A 2D position sensor designed for ease in scaling to large surfaces and/or irregular surfaces. Each sensing row uses a triple woven structure to separate conductive and resistive traces. After weaving, the fabric can be cut and the rows can be connected by hand, allowing for rough 2D position sensing on a single output.
The swatch leveraged multi-layer weaving, specifically triple weaving (where three layers are woven simultaneously) to create resistive, spacer, and conductive layers. Pressure causes the resistive and conductive layers to touch. Because a single resistive yarn winds continuously over the surface, the resistance change can be mapped to a position along the thread, and thus, a particular point on the 2D surface. Furthermore, I wove. in power and ground traces, as well as a voltage divider, so that the fabric can easily connect to power, ground, and any analog port on a micro-controller.
Materials // Base Yarns – 2 colors of 5/2 non-conductive yarns, one color 20/2 non-conductive, karl grimm conductive copper, statex 234/35 resistive yarn.
Tools // TC2 Digital Jacquard Loom, hands for sewing/mending traces, AdaCAD and Photoshop for software.
Techniques // Triple Weaving, Supplemental Wefts, Using Twills for Shaping
Limitations // this current iteration needs quite a bit of force to make a connection. I found it worked best when I walked across the surface. Because I prioritized feasibility for sensing when cut and reassembled and for a single output, the sensor as described can only produce one reading at a time. For instance, it will tell you the point of contact that is closet to the power rail. One could resolve this by connecting each stripe to is own analog sensor. but they may also need to modify the file to include additional voltage dividers and likely would need to reorient the power rail such that is runs along the warp (and allows each sensor to be connected in parallel).
When working with multiple stripes, you must make them continuous by adding vertical traces by hand. I do this by leaving long ends and then using a tapestry needle to weave the end through the fabric and into the same pic as the previous row
I weave sections of tabby between the rows to give the fabric additional structure as well as a kind of sheer quality to contrast the thicker layers.
By weaving tabby with copper before and after the stripes, I made larger traces for power and ground. I then weave a length of resistive yarn (equal in rows to the number of stripes) between the stripes and the ground rail. This acts as a in-series resistor. By adding an output between the resistive section and the stripes, I have essentially integrated the voltage divider. That output can be hooked directly to an analog port on a microcontroller for measuring.
Woven Structure Description
The images above contain the entire draft that is color coded to show which yarn is thrown at each pic. This draft shows only the multilayered sensor region.

..........

AIM A:
For each statement, say whether it agrees with the woven sensor text, answering yes or no and quoting the words that decide it: (i) The sensor can report several points of contact at the same time. (ii) The stripes are made continuous by adding vertical traces by hand. (iii) The swatch was made on a TC2 Digital Jacquard Loom.
The text and the listing that follows it are unrelated material.

..........

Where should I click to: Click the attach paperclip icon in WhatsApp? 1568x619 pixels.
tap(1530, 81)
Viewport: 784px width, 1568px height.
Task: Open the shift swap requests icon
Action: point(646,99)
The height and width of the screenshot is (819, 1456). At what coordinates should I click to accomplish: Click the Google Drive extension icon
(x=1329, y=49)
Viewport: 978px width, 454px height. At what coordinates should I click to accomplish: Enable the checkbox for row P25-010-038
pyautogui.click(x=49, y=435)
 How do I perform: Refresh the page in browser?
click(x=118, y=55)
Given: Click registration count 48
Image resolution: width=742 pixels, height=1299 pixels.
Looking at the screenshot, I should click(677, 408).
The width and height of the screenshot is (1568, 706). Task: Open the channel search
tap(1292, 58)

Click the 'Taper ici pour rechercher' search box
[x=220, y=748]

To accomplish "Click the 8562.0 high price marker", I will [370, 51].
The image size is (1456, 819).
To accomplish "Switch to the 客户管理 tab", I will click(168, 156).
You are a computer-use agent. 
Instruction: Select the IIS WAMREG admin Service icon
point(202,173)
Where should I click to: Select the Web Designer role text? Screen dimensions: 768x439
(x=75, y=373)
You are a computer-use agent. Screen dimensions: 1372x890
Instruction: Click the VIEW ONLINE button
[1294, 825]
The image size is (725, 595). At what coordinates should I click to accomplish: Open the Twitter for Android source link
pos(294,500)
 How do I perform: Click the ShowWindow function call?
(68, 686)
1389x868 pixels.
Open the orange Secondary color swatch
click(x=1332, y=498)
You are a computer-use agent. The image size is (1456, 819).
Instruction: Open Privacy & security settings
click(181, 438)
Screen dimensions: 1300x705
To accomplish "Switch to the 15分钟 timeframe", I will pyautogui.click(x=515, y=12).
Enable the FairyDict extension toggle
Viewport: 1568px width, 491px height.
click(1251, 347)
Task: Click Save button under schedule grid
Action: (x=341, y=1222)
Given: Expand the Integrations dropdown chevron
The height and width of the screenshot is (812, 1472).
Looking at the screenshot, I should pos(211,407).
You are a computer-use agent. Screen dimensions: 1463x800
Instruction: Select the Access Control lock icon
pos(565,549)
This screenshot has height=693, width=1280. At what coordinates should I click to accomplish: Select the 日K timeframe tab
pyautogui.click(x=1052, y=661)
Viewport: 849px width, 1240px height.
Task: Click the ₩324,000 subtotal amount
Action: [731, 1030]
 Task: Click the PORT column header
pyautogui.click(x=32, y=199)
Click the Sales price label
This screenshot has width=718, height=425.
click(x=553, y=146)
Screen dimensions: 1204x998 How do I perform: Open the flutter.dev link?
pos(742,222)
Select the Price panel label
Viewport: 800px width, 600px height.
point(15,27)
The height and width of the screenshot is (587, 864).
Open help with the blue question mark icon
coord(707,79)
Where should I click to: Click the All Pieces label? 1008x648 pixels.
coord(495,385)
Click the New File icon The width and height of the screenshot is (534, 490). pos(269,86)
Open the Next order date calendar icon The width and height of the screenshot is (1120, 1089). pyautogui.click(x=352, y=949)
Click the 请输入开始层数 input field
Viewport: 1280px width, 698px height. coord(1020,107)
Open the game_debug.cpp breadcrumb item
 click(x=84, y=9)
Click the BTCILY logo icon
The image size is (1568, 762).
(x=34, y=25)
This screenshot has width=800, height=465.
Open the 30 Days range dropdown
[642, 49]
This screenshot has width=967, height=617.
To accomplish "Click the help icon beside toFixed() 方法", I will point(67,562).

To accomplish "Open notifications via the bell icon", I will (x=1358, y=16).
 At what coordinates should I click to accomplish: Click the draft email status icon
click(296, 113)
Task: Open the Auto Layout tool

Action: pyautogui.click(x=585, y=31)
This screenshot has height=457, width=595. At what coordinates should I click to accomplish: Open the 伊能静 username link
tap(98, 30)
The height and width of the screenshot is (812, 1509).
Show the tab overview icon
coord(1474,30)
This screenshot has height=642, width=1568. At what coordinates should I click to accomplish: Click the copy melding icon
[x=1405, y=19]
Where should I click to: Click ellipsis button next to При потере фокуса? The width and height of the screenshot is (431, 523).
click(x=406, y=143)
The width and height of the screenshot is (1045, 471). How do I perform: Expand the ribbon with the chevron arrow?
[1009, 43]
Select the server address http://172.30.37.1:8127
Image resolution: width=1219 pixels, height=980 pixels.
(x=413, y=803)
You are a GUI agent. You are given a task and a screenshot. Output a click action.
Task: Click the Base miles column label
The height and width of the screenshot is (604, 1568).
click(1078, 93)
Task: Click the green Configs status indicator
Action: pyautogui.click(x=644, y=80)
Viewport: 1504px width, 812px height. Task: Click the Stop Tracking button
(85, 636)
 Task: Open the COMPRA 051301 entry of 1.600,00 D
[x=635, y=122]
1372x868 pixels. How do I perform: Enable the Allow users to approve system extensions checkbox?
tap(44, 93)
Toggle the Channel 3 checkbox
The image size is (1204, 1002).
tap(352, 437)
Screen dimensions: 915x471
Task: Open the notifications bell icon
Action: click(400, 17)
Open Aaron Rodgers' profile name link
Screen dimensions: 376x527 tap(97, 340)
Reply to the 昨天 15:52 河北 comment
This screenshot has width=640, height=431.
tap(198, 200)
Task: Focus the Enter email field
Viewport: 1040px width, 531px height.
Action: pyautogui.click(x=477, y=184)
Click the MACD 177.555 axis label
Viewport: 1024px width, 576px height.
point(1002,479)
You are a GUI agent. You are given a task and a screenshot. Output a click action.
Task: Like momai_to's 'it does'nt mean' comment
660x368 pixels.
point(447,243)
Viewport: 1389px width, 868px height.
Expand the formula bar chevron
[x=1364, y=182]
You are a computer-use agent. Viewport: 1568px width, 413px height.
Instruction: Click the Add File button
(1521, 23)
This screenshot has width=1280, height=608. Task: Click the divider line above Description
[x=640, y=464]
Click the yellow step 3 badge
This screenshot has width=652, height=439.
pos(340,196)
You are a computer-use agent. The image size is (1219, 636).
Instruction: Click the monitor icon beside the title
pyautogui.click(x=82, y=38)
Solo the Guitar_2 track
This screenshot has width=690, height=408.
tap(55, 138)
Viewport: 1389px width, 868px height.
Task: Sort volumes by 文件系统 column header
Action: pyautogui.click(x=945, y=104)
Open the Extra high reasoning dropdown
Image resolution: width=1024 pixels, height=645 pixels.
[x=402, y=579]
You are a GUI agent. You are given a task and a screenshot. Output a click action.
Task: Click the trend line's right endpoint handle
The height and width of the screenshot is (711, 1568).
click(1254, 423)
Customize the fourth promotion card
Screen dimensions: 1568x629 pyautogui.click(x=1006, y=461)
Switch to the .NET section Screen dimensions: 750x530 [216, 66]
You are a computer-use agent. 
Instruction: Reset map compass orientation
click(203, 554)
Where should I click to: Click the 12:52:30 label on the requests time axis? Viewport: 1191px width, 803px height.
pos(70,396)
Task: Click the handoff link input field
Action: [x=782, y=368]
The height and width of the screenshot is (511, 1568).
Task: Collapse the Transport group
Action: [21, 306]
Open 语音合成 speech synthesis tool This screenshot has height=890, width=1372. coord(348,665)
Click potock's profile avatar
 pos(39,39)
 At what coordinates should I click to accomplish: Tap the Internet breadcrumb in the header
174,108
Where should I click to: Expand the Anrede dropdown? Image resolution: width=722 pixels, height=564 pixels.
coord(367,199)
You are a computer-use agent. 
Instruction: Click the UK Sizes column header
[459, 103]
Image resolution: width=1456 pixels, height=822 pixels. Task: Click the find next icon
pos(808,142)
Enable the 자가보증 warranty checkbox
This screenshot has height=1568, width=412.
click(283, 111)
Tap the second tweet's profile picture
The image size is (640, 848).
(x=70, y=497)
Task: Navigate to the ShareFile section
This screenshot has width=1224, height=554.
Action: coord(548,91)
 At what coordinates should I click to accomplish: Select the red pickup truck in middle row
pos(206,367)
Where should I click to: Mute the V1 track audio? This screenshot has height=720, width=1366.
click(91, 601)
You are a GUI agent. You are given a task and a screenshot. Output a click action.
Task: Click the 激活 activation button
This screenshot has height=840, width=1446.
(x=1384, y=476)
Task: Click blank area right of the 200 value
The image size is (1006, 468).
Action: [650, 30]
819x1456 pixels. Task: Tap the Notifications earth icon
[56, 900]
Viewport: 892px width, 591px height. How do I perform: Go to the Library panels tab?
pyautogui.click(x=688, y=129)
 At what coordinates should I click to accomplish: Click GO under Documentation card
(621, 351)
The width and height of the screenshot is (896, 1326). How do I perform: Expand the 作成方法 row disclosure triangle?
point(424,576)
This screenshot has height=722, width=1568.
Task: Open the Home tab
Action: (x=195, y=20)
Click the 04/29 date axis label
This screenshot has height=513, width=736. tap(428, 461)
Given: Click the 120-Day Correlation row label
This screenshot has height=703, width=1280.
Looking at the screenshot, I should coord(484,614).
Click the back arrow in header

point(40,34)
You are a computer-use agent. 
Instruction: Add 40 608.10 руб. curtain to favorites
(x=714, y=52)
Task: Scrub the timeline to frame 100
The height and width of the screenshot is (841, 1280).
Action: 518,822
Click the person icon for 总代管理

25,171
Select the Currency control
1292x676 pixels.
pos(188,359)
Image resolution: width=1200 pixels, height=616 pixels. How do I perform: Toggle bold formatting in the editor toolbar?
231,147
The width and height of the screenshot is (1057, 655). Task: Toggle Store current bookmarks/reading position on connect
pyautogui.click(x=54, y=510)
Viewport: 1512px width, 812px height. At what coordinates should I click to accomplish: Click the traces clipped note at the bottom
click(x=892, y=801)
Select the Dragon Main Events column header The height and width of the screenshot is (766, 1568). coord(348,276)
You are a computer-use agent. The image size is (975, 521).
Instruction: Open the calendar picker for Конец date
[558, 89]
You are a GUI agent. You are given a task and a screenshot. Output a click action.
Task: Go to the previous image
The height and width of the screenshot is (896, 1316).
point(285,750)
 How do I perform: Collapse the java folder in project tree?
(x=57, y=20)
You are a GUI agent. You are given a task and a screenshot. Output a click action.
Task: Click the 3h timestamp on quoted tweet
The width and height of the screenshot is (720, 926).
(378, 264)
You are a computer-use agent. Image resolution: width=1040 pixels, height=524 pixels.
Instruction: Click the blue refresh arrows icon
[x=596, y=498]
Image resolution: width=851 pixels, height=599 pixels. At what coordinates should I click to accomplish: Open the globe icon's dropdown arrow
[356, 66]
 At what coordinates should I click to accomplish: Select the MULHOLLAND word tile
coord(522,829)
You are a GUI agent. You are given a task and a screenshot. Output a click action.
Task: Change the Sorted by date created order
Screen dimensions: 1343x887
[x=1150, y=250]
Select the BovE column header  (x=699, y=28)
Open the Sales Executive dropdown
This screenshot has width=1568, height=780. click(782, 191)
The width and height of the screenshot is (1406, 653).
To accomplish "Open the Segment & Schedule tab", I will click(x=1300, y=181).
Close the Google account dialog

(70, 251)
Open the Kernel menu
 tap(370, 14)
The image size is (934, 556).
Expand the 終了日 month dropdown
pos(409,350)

..........

AIM B:
Change "Task" to "Goal" in the listing, from the line with "Given: Click registration count 48" up to and including the line with "will [370, 51].". Return only those lines, otherwise unchanged.

WORKED ANSWER A:
(i) No: "the sensor as described can only produce one reading at a time."
(ii) Yes: "you must make them continuous by adding vertical traces by hand."
(iii) Yes: "TC2 Digital Jacquard Loom".

WORKED ANSWER B:
Given: Click registration count 48
Image resolution: width=742 pixels, height=1299 pixels.
Looking at the screenshot, I should click(677, 408).
The width and height of the screenshot is (1568, 706). Goal: Open the channel search
tap(1292, 58)

Click the 'Taper ici pour rechercher' search box
[x=220, y=748]

To accomplish "Click the 8562.0 high price marker", I will [370, 51].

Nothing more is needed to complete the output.